Gaussian distribution is isotropic?
TLDR: An isotropic gaussian is one where the covariance matrix is represented by the simplified matrix $\Sigma = \sigma^{2}I$.
Some motivations:
Consider the traditional gaussian distribution:
$$ \mathcal{N}(\mu,\,\Sigma) $$
where $\mu$ is the mean and $\Sigma$ is the covariance matrix.
Consider how the number of free parameters in this Gaussian grows as the number of dimensions grows.
$\mu$ will have a linear growth. $\Sigma$ will have a quadratic growth!
This quadratic growth can be very computationally expensive, so $\Sigma$ is often restricted as $\Sigma = \sigma^{2}I$ where $\sigma^{2}I$ is a scalar variance multiplied by an identity matrix.
Note that this results in $\Sigma$ where all dimensions are independent and where the variance of each dimension is the same. So the gaussian will be circular/spherical.
Disclaimer: Not a mathematician, and I only just learned about this so may be missing some things :)
Hope that helps!
I'd just like to add a bit of visuals to the other answers.
When the variables are independent, i.e. the distrubtion is isotropic, it means that the distribution is aligned with the axis.
For example, for $\Sigma = \begin{pmatrix}1 & 0 \\ 0 & 30\end{pmatrix}$, you'd get something like this:
So, what happens when it is not isotropic? For example, when $\Sigma = \begin{pmatrix}1 & 15 \\ 15 & 30\end{pmatrix}$, the distribution appears "rotated", no longer aligned with the axes:
Note that this is just an example, the $\Sigma$ above is invalid since it is not PSD.
Code:
import numpy as np
from matplotlib import pyplot as plt
pts = np.random.multivariate_normal([0, 0], [[1,15],[15,31]], size=10000, check_valid='warn')

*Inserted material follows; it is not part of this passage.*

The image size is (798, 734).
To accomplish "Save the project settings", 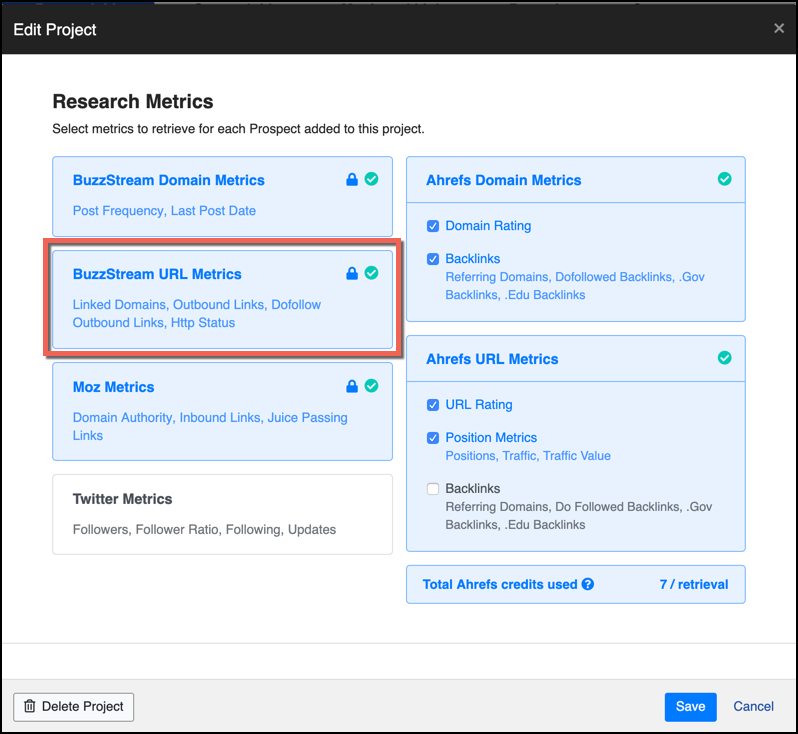I will click(690, 706).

plt.scatter(pts[:, 0], pts[:, 1], s=1)
plt.xlim((-30,30))
plt.ylim((-30,30))
I am not a math major student but I will give a try to describe my understanding: an isotropic gaussian distribution means a multidimensional gaussian distribution with its variance matrix as an identity matrix multiplied by the same number on its diagonal. Each dimension can be seen as an independent one-dimension gaussian distribution (no covariance exists).